Today sustainable and resilient data centre design hinges on effective cooling. The demands that AI places on data centres mean powering high-density servers requires new cooling methodologies for both optimal performance and minimised downtime, Garner says. 

“Although air cooling is commonplace in the industry and will still exist for years to come, a transition from air cooling to liquid cooling will become the preferred and necessary solution for data centres to cope with AI clusters effectively. This is due to traditional air-cooling systems becoming less efficient for high-density setups. 

“Here Direct-to-Chip liquid cooling, where a cooling fluid is circulated through the servers to absorb and dissipate heat, is quickly gaining popularity as a more effective way to handle the concentrated heat generated by AI clusters,” he adds.

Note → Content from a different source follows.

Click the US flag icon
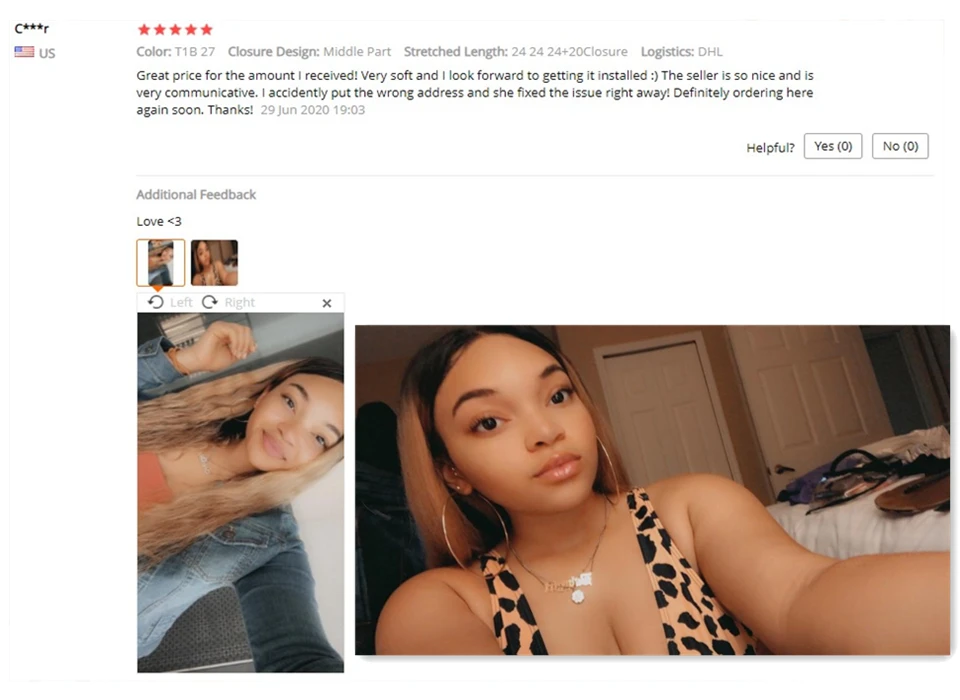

“Compared with air cooling, liquid cooling provides many benefits for data centres. From improved processor reliability and performance to space savings with higher rack densities to more thermal inertia with water in piping, liquid cooling increases energy efficiency, improves power utilisation, and reduces water usage.”

Turning the technology on itself

Another way for data centre leaders to cope with the increasing demands of AI is to use the technology to their advantage. 

“Data centres can benefit from using AI-powered automation, data analytics and machine learning to find opportunities for efficiency gains and decarbonisation,” Garner asserts. “By using data insights more efficiently, we can drive new, more sustainable, behaviours.

“This process is powered by physical infrastructure and software tools that support data centre design and operation, including DCIM, EPMS, BMS, and digital twins. These applications decrease the risk of unexpected behaviour with complex electrical networks and provide a digital replica of the data centre to identify constrained power and cooling resources to inform layout decisions.”

For instance, Equinix improved the energy efficiency of its data centre by 9% using AI-based cooling, which enabled the company to reduce the energy consumption of cooling systems by regulating them more effectively and making the system more efficient.

Achieving more computing power within the same physical footprint

As Garner concludes, what’s clear is that AI applications are escalating power consumption in data centres at a time when they need to become more sustainable. Yet, AI is also providing the intelligence to design and operate data centres in a smarter, more energy-efficient way, and if deployed correctly, can help the planet’s journey toward net zero.

“By combining the key attributes of data centre physical infrastructure with the efficiency gains of AI, owners, operators and end-users can more effectively manage the power demands of high-density AI clusters while maintaining efficiency, reliability and sustainability,” he says.